William James Glackens
The inspiration for the exhibition began with the work by William James Glackens (American, 1870-1938) titled Our American Snobs: The Relation of Yellow Journalism to Its Own Creation, the Four Hundred. William James Glackens is best known today as one of the Eight, a revolutionary group of early 20th-century artists based in New York who changed painting in the United States with their modern scenes of everyday life.
His dedication to realism in art perhaps began with his experience as an illustrator for various news outlets, including the Public Ledger, The Philadelphia Press, The New York Herald, the New York World, and McClure’s Magazine. Our American Snobs, which was published in The Saturday Evening Post in 1903, features a bustling scene with newspapers strewn across the floor. The title reveals Glackens’ criticism of the “snobs” of the “Four Hundred” and his stance on the dangers of yellow journalism. This term, developed in the period and believed to have started with the popular “Yellow Kid” cartoon in New York World and the New York Journal, referred to sensationalist headlines created to keep newspapers and magazines in circulation. New York City social elites who owned the newspapers and other forms of the press were mainly responsible for generating these salacious headlines for their own personal gain. These people were among the “Four Hundred,” a list originally established in 1872 by high-society figures Ward McAllister and Caroline Webster Astor. McAllister stated that “only about 400 people in New York society” were of importance, and coincidently, the maximum capacity of Astor’s ballroom held 400 guests. With this work, Glackens participated in a growing effort among artists and journalists of this era to expose corruption and encourage viewers to find the truth.

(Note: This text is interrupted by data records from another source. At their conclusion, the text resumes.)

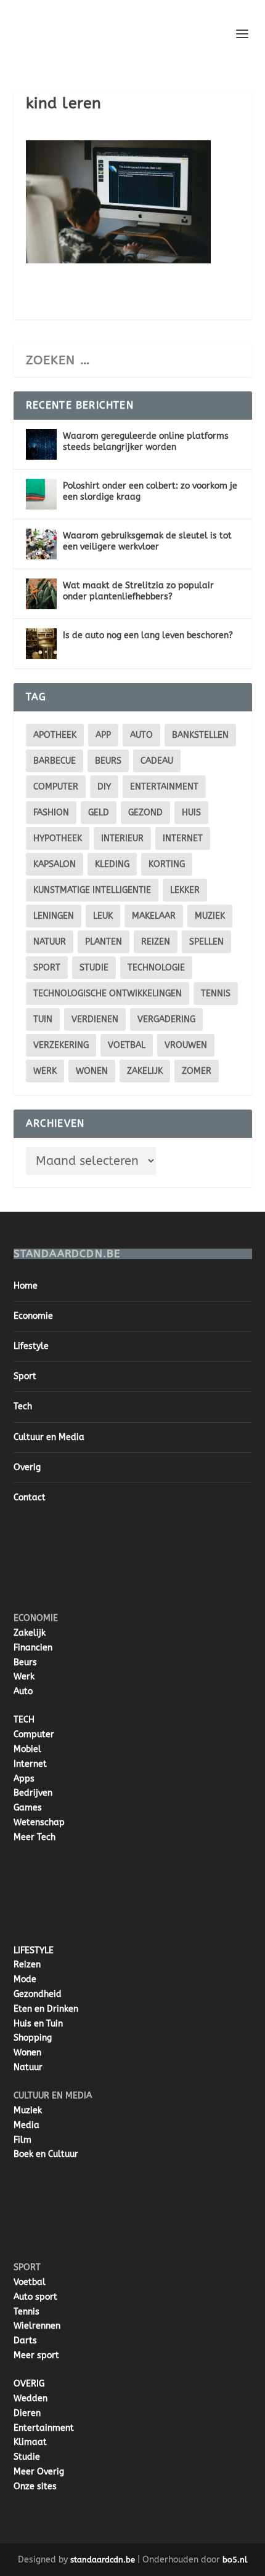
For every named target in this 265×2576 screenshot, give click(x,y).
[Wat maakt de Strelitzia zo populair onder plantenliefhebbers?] (41, 593)
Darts (25, 2340)
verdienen (94, 1019)
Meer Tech (34, 1837)
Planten (103, 942)
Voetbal (126, 1045)
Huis (191, 812)
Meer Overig (39, 2471)
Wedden (30, 2398)
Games (28, 1807)
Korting (167, 864)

This effort resonates deeply with the 2008 work An Underlying Truth, created just over a century later than the Glackens work, by contemporary, Savannah, Georgia-based artist Jerome Meadows (b. 1951, Bronx, New York). Meadows has focused his practice on large-scale art projects, sculptures, installations, and assemblages. Through this physically and metaphorically layered mixed media collage, Meadows approaches various fundamental political, sociological, and cultural issues in America.

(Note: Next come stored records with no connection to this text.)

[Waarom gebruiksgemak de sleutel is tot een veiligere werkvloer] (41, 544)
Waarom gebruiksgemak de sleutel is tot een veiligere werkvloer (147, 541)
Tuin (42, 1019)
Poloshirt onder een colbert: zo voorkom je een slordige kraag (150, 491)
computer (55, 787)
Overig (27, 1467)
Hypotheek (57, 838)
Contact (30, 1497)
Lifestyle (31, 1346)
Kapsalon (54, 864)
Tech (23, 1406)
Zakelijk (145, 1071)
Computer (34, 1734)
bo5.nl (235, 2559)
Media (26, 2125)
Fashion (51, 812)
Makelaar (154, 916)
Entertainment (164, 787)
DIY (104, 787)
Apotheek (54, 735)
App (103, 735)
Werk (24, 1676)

At first glance, the patriotic American flag dominates the composition; upon further examination, intricate details emerge. The found objects that make up this assemblage — children’s toys, band-aids, photographs, and newspaper clippings — are full of nuance and suggest the tension between the innocence of the American public and the ever-present underlying political unrest. The title of this work, inspired by the 2006 documentary by former Vice President Al Gore, An Inconvenient Truth, inspires viewers to look beyond the surface and search for the facts.

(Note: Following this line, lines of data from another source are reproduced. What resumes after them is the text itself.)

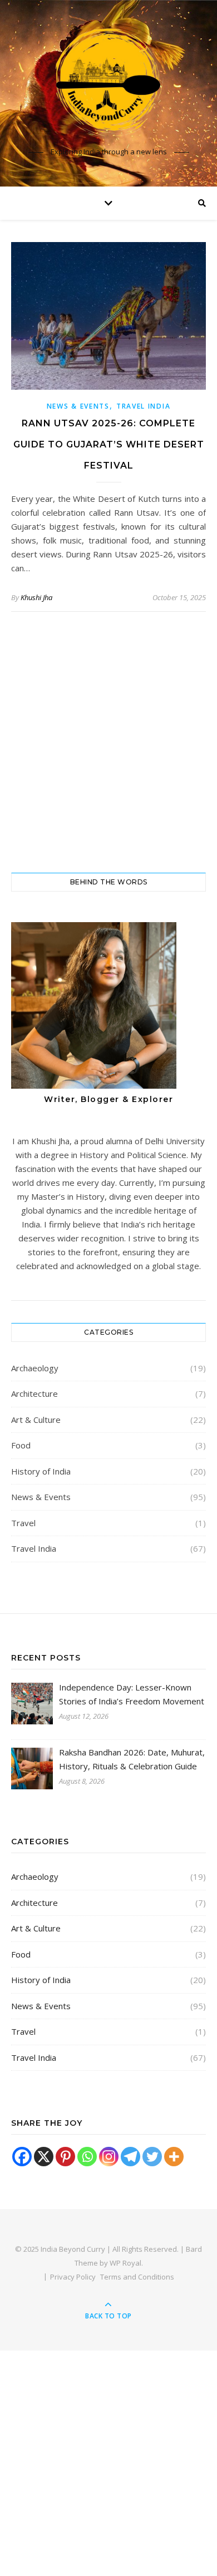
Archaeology (34, 1367)
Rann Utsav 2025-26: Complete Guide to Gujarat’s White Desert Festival (108, 444)
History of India (41, 1471)
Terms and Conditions (137, 2277)
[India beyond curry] (108, 83)
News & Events (78, 406)
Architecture (34, 1393)
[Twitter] (152, 2156)
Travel (23, 1522)
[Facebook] (22, 2156)
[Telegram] (130, 2156)
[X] (43, 2156)
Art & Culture (36, 1419)
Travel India (143, 406)
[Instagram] (109, 2156)
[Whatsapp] (87, 2156)
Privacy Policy (73, 2277)
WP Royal (125, 2263)
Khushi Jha (36, 597)
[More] (174, 2156)
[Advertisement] (108, 742)
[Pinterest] (65, 2156)
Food (21, 1445)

How We Experience Information Today
Through the works in this exhibition, museum visitors thoughtfully consider the way we as a culture experience information, especially today. According to the American Alliance of Museums and the Museums R+D, Reach Advisors, “museums are considered the most trustworthy source of information in America, rated higher than local papers, nonprofits researchers, the U.S. government, or academic researchers,” so information literacy is essential in this field.1 A resource guide on information literacy accompanies the exhibition and is available at the museum. As an academic institution, it’s critical to not only engage in socially conscious exhibitions that reflect pressing issues of our immediate but also provide exhibitions that directly serve the needs of the community. Ultimately, the museum is a democratic, safe space for dialog and one that nurtures expression, learning, and sharing the facts.